Exercise goal: From the line that includes "Instruction: Open the Darina K. reviewer name" to the closing line of the data, please transcribe every line exactly and add nothing.

Stored records:
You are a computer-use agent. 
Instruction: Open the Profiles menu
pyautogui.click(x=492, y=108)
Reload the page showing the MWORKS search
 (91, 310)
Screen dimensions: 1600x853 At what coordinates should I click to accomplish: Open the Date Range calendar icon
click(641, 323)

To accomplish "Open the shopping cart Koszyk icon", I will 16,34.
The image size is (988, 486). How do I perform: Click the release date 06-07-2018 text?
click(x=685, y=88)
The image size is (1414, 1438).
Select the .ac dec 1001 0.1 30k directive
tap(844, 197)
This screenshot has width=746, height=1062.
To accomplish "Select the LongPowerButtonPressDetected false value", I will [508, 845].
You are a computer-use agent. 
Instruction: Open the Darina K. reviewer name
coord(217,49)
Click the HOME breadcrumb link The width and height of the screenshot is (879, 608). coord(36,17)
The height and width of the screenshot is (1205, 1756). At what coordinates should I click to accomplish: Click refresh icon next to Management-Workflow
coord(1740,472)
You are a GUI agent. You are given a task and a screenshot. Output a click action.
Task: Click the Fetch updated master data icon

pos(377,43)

Answer area:
Instruction: Open the Darina K. reviewer name
coord(217,49)
Click the HOME breadcrumb link The width and height of the screenshot is (879, 608). coord(36,17)
The height and width of the screenshot is (1205, 1756). At what coordinates should I click to accomplish: Click refresh icon next to Management-Workflow
coord(1740,472)
You are a GUI agent. You are given a task and a screenshot. Output a click action.
Task: Click the Fetch updated master data icon

pos(377,43)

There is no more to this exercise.